National Aeronautics and Space Administration

Glenn Research Center

Tony Colozza

June 21, 2013

On Friday, the Aeronautics Academy was fortunate to meet with Tony Colozza over lunch to discuss atmospheric flight on other bodies in the solar system. This was of particular interest to the Academites, as their group project involves developing an aircraft that can fly on Titan. Tony has worked on a number of planetary flight vehicle proposals, including the Mars Scout proposal ARES, which was to be an aircraft that would fly on Mars. ARES matured quite deep into the design phase, but lost out to the Phoenix lander which landed in 2007.

Tony was able to help the Academy significantly in answering questions about their mission. He gave an overview of options for flight on many planets, such as Venus, Mars, and Titan, which included balloons, airships, and airplanes. He spoke about general mission goals and the need for a long mission duration. Titan is a relatively unknown world, and any information that this mission can gather will be beneficial, but in order to sell the mission, it must have a long duration. He also discussed payload instruments and requirements with the team.

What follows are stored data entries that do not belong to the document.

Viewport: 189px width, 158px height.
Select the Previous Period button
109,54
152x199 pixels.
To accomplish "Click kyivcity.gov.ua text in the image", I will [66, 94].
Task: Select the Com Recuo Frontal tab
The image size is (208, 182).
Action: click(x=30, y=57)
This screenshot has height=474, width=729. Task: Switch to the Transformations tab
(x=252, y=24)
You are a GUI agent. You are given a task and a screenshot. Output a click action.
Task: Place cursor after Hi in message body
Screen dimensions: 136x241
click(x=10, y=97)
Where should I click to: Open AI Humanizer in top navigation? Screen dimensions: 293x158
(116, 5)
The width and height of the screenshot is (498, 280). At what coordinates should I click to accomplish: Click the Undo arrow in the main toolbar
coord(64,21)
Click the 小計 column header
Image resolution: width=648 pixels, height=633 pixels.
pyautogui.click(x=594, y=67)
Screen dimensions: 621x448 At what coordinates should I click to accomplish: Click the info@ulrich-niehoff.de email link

Then the team spoke with Tony about lessons from ARES that could be applied to their project. Of specific interest, he explained the mechanism by which the aircraft folded up, and deployed its wings after entry into the Martian atmosphere. The Titan aircraft will likely use similar concepts. They also spoke about propulsion options on Titan, including electric propulsion using an RTG, as well as combustion engines, using either the methane in Titan’s atmosphere as a fuel reacting with onboard oxygen, or combustion of a metal such as Titanium or Magnesium in Nitrogen.